Friday, December 3, 2021

Tick, Tick... Boom! : Movie Review

Not your typical biography-musical.
Thanks to the pandemic pushing back In the Heights, we get two Lin-Manuel Miranda musicals in one year. Miranda’s over-prevalence has dropped his popularity and musicals are barely popular in the first place. Tick, tick… Boom! is going to be a tough sell on so many levels. Not the least of which is the fact that this is a low-key musical with no spectacular productions like In the Heights or Spielberg’s upcoming West Side Story.   2021

Directed by: Lin-Manuel Miranda

Screenplay by: Steven Levenson
Based on the musical by Jonathan Larson

Starring: Andrew Garfield

It’s a biopic-musical about a guy the average person is only vaguely familiar with. People will know Rent, but that’s the only thing that really hit pop culture. Jonathan Larson's second most famous work is Tick, Tick… Boom! a semi-autobiographical musical about an aspiring composer doubting his artistic talents and ability to make it in the industry.

This Tick, Tick… Boom! has a wonderful rhythm which Andrew Garfield carries with Lin-Manuel Miranda’s narration/singing style. But it does have a strange structure intercutting between Jonathan Larson as a character in the story of his life (living in West SoHo, roommates and girlfriends moving in and out of his life, and his struggle to create the rock musical Superbia) and to him alone on center stage narrating the story of his life.

There’s a surrealness to the movie that can make it hard for the audience to get into, and there’s also a quietness which is antithetical to the musical genre and Jonathan Larson’s personality – this is a person who I don’t think ever stopped moving, talking, creating. He’s an arrogant, determined, whirlwind of a crazy guy who refused to let life pass him by. Andrew Garfield is able to keep up with him, but it’s also in the quiet moments that the film earns its emotion. It’s in the quiet moments where his friend Michael (Robin de Jesus, known for Boys in the Band) tells him he’s HIV-positive and Jon’s heart breaks for somebody other than himself.

→ Requirement 1: List each credit given in the movie review's header lines, pairing each role with the person named for it.
→ Requirement 2: Return the passage of the movie review between "Starring: Andrew Garfield" and "in the industry.", inclusive, with no changes.
→ Requirement 3: Write the next part of the review of Tick, Tick... Boom!, picking up after its final sentence.
The entries have no connection to the movie review.

→ Exercise data:
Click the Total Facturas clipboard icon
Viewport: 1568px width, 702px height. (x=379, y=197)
...
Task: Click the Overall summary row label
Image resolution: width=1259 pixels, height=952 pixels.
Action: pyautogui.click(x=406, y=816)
---
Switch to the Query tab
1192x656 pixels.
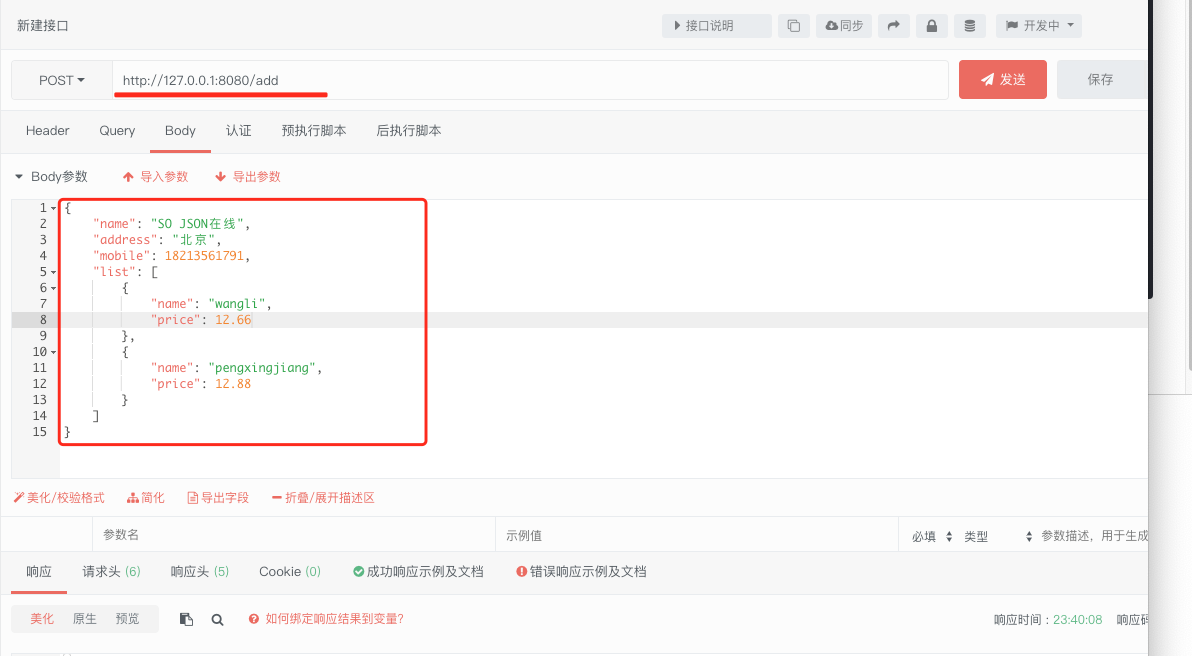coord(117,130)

→ Task result 1:
Directed by: Lin-Manuel Miranda
Screenplay by: Steven Levenson
Based on the musical by: Jonathan Larson
Starring: Andrew Garfield

→ Task result 2:
Starring: Andrew Garfield

It’s a biopic-musical about a guy the average person is only vaguely familiar with. People will know Rent, but that’s the only thing that really hit pop culture. Jonathan Larson's second most famous work is Tick, Tick… Boom! a semi-autobiographical musical about an aspiring composer doubting his artistic talents and ability to make it in the industry.

→ Task result 3:
The film is driven by Larson’s belief that his window for making it on Broadway is coming to an end. After all, he’s turning 30, has no published credits to his name and he’s 3 years older than Stephen Sondheim (Bradley Whitford in mentor role) was when he made it. He believes he has an expiry date. He’s talking about an artistic or success expiry date, but again that surrealness comes in since viewers know Jonathan Larson did have a shortened window, dying of an aneurism at 36 before Rent premiered to the public.

Tick, Tick… Boom! is not your average for musical for better or worse, but Jonathan Larson is also not your typical subject. Theater geeks will likely love this with a lot of historical references, Sondheim popping in, and it feels more intimate than Rent or his half-finished plays can offer. Biography and musical is a tough line to balance and this does so in a unique manner.